The other bad part? Convincing people (including myself) that just because the pain is caused by my brain being a drama queen, it doesn’t mean it’s able to be willed away by putting mind over matter. The pain is *real,* even if it’s disproportionate to whatever injury triggered it. (Seriously, guys, I wish I could just close my eyes and convince my hands they have no reason to ache, so they should just quit it.)
What does this mean for my career?
It’s still early days, so it’s hard to say. My hands were doing a lot better in August, while I was away, but the pain’s been worse since I started typing all day again. Mind you, my sleep’s been pretty disrupted this past week, too, so here’s hoping I stop flaring sooner rather than later.

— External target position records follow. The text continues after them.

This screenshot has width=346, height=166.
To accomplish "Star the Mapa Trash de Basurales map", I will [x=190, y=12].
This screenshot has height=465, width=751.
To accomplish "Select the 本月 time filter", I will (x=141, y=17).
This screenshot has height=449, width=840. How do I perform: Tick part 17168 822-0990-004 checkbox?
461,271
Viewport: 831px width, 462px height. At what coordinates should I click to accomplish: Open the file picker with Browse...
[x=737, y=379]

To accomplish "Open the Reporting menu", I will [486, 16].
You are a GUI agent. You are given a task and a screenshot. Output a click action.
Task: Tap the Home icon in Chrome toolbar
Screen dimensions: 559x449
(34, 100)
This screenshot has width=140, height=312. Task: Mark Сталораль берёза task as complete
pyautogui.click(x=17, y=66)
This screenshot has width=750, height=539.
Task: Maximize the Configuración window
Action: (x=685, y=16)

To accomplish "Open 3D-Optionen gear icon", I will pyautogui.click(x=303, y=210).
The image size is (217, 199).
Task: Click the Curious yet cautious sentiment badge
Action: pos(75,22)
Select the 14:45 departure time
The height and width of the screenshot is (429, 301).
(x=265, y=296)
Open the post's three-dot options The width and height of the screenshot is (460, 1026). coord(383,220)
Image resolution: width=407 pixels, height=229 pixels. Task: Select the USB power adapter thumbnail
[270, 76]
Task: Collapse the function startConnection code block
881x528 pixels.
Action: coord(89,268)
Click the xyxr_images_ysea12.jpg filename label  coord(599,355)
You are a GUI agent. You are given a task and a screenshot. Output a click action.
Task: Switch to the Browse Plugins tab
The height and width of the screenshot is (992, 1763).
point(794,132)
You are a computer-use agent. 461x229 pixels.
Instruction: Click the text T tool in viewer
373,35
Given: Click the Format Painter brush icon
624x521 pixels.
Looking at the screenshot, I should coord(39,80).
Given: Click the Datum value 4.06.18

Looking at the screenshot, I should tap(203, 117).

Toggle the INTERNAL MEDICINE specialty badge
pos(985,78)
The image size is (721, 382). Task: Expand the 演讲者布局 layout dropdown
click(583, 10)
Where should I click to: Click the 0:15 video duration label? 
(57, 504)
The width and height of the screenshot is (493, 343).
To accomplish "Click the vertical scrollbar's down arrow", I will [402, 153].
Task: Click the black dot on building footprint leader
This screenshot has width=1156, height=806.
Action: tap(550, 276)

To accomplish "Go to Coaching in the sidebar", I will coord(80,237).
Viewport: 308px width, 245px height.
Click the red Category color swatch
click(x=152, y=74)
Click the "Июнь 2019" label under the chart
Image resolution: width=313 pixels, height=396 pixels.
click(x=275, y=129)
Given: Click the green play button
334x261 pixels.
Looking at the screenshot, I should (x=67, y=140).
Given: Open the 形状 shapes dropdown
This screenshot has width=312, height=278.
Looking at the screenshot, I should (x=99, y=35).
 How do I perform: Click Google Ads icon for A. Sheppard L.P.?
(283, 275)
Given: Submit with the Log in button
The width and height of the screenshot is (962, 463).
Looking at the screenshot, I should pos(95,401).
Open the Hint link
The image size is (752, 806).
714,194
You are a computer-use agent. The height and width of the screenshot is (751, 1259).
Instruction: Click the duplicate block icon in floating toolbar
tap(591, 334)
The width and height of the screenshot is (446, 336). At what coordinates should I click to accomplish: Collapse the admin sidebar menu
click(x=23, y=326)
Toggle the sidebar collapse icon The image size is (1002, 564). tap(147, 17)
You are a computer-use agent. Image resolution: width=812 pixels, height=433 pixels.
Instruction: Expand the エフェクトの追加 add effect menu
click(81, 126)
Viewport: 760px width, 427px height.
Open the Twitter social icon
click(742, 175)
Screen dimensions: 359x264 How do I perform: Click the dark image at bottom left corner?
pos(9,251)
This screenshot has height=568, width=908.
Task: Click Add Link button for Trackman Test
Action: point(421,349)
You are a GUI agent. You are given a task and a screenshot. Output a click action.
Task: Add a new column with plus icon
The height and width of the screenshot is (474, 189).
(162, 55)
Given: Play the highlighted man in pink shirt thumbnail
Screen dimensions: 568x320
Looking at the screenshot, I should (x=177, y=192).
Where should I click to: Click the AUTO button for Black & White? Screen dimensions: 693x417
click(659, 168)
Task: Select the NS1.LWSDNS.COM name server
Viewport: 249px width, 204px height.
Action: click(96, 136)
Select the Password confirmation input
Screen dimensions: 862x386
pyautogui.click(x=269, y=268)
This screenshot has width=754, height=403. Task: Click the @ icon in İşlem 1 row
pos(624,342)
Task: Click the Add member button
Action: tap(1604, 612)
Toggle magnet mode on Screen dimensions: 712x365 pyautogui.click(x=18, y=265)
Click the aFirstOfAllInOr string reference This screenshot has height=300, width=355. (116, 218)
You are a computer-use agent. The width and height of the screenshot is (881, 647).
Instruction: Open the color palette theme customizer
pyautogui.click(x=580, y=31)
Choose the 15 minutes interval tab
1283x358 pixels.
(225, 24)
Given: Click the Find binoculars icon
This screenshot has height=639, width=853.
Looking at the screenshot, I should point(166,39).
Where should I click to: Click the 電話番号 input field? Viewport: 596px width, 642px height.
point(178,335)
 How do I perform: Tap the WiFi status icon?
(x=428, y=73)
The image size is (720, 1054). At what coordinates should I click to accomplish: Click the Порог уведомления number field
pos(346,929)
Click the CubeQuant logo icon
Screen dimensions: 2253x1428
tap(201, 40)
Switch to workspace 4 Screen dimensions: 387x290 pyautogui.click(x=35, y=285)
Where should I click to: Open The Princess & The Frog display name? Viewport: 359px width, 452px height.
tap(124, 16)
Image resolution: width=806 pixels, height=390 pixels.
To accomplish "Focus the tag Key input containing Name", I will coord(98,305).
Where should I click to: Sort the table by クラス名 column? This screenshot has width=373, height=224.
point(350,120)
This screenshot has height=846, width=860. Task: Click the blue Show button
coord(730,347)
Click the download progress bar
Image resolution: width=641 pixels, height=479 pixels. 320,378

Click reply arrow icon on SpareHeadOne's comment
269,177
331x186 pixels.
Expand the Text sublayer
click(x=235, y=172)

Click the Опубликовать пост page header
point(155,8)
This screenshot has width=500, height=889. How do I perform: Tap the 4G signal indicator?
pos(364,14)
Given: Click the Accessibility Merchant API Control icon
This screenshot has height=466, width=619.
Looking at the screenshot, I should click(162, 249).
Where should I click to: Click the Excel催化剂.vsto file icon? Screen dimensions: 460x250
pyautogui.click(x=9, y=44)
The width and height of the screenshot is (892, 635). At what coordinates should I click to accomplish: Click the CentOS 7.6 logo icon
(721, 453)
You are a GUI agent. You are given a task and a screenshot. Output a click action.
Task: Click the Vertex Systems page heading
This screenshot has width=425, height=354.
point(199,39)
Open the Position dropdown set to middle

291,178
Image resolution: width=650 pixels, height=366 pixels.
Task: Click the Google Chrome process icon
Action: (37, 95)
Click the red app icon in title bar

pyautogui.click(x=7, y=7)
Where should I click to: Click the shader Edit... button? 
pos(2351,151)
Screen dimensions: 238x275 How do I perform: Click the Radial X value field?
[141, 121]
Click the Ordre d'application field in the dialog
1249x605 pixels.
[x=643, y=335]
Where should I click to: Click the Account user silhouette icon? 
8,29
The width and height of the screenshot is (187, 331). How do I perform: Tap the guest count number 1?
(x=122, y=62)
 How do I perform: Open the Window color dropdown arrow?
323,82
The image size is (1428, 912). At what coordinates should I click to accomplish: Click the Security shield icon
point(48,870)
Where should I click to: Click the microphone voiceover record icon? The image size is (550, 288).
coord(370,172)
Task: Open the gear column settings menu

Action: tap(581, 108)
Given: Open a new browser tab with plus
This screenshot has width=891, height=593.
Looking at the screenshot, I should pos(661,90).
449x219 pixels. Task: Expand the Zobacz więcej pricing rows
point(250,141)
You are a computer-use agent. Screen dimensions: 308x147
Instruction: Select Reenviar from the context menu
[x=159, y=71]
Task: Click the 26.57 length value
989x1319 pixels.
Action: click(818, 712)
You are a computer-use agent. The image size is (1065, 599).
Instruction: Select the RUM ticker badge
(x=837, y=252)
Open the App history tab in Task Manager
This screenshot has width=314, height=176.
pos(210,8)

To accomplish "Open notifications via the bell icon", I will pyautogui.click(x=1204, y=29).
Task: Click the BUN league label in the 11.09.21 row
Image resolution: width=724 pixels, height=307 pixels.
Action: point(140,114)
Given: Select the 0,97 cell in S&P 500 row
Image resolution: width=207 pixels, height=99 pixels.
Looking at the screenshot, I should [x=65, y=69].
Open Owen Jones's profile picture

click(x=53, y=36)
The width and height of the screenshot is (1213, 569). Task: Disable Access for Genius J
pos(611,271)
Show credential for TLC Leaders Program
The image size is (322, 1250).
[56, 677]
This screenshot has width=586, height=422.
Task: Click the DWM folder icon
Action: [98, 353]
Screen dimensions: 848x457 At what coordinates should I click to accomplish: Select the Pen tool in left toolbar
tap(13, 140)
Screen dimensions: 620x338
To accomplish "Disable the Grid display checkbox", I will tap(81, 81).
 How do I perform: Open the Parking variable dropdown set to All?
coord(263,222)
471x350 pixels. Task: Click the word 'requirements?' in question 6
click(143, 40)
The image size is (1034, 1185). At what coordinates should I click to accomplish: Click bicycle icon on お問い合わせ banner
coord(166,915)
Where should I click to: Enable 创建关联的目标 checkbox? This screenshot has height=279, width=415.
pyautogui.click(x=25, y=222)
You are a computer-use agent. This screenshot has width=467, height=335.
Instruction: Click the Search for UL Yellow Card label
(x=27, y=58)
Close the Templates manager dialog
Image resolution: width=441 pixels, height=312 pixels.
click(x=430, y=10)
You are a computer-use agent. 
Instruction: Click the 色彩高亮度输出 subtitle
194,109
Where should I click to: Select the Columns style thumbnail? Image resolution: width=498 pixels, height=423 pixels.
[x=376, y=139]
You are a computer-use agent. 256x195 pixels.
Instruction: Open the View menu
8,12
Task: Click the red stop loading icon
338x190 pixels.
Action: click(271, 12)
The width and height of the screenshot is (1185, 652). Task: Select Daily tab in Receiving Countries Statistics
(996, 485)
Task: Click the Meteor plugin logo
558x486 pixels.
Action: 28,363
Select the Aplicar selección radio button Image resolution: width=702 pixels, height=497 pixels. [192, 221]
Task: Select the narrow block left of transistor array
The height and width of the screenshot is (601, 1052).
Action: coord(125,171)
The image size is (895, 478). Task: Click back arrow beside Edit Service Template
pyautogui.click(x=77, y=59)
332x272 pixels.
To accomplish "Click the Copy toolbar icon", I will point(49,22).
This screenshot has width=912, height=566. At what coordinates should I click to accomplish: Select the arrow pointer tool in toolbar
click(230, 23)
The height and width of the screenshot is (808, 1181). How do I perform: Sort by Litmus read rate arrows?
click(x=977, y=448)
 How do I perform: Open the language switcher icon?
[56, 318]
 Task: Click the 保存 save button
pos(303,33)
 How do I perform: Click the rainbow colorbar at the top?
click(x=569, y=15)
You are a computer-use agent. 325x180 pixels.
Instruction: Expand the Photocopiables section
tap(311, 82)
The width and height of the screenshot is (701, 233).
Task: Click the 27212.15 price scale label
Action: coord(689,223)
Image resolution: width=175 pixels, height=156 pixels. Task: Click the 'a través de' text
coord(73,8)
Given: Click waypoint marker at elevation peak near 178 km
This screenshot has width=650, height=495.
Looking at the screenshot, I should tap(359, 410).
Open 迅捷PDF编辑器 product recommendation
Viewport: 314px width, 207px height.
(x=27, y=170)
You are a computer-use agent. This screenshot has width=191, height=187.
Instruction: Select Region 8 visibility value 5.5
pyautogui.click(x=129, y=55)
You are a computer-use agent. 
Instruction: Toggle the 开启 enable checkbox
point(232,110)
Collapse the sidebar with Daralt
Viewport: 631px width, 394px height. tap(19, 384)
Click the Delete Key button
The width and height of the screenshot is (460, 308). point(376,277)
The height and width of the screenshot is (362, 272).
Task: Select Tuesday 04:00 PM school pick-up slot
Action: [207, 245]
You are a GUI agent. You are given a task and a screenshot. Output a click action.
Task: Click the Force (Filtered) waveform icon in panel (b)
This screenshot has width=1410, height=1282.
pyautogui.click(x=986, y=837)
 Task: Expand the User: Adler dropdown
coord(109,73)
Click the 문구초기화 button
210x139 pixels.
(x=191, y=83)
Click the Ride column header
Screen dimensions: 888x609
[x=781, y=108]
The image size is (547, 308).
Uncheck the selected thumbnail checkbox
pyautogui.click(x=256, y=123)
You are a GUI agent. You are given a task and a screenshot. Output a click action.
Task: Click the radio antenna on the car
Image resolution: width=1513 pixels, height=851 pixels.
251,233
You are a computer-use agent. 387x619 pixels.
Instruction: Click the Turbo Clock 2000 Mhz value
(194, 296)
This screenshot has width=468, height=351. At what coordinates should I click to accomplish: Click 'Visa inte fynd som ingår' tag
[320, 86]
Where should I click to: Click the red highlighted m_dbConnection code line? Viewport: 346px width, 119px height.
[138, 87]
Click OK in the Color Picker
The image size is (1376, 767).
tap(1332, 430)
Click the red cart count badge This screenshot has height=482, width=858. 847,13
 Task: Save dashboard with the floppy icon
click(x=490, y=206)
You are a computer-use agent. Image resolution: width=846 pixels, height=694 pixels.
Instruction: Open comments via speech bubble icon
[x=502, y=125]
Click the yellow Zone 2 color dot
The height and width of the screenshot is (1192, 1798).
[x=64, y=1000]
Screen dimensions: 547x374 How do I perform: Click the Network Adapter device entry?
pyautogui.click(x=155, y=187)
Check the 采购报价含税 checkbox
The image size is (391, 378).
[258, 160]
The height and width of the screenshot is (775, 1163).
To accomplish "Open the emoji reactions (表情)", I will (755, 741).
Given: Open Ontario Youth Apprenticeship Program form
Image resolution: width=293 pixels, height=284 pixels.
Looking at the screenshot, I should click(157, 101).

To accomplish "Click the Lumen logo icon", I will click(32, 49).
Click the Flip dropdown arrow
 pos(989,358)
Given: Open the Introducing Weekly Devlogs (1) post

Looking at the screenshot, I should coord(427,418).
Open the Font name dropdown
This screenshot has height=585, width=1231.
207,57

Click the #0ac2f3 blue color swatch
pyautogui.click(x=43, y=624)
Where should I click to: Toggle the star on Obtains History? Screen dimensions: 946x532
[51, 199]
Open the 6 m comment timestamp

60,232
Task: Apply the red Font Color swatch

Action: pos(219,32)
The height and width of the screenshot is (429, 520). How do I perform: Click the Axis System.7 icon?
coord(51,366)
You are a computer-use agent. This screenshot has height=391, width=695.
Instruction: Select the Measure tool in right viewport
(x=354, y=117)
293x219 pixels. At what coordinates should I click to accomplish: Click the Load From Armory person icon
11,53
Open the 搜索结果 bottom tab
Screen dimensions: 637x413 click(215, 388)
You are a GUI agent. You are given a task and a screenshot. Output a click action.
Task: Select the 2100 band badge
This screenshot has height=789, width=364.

If not, then I’m going to look into voice recognition software to help with drafting. Right now the idea seems kind of scary (seriously, speaking my horrible first draft words out loud? Yikes!) but I had hesitations about audiobooks at first too, and now look at me!
As for social media, I’m keeping my Facebook page closed, and sticking with Instagram, since writing has to be the first priority for my hands, over crafts (but I promise to post any crafting I do over there, so you won’t miss out).
So, now you know what’s wrong with me. I was a bit hesitant about sharing, but I figure if being public with what I’m going through helps even one other person out there suffering from fibromyalgia, then it’s worth it.